Traits designed to protect cornstalks do such a good job, they can sometimes be tough to handle post-harvest. Farm Journal agronomist Ken Ferrie, based in Heyworth, Ill., urges growers in corn-on-corn rotations to carefully think through the trash issue.
Ferrie notes that when corn decomposes, it emits a toxin that can be troublesome the following spring in corn-on-corn situations. In no-till corn-on-corn, Ferrie’s studies show that the further you can plant corn away from the previous year’s crown root growth, the better your corn crop is likely to perform.
“That’s assuming you don’t have wheel track compaction from previous trips in the field,” he says. “No-till corn-on-corn leaves no room for mudding a crop in or out.”
Strip tillage can also help address light compaction as it speeds up the decomposition process. Ferrie recommends clearing the residue away when building the strip to reduce the toxin effect.

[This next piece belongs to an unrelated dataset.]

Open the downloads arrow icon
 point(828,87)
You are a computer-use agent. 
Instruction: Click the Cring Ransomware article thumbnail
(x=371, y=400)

Combines play an important role in helping distribute residue evenly on fields during harvest. Shredders and spreaders that attach to the combine can even out distribution. However, in some cases, large headers on combines can create a trail of residue behind the machine.

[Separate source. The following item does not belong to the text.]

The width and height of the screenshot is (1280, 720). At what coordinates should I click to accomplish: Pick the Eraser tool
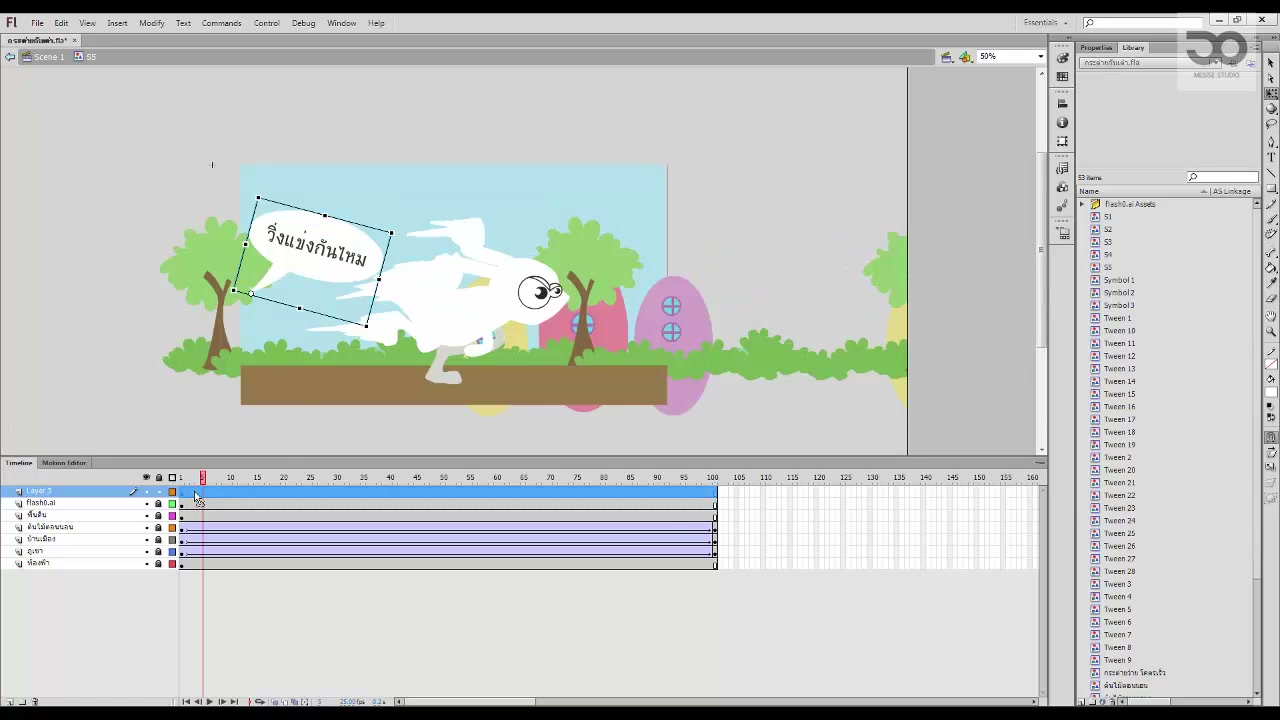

"Shredding stalks in no-till and strip-till operations comes with a risk that they'll blow away with high winds or a flood will cause them to float away,” Ferrie cautions.
Residue management is part of a good fertility program. Ferrie says decomposition is driven by soil microbes that are very sensitive to soil pH.
“Acid soils lead to poor decomposition, so it’s important to keep soil pH balanced,” he says, adding: “Apply enough nitrogen to manage spring immobilization.”
To achieve effective nitrogen utilization for next season, he recommends that farmers split their nitrogen use into preplant, weed-n-feed and planter applications. Then, sidedress the balance of needed nitrogen, he suggests.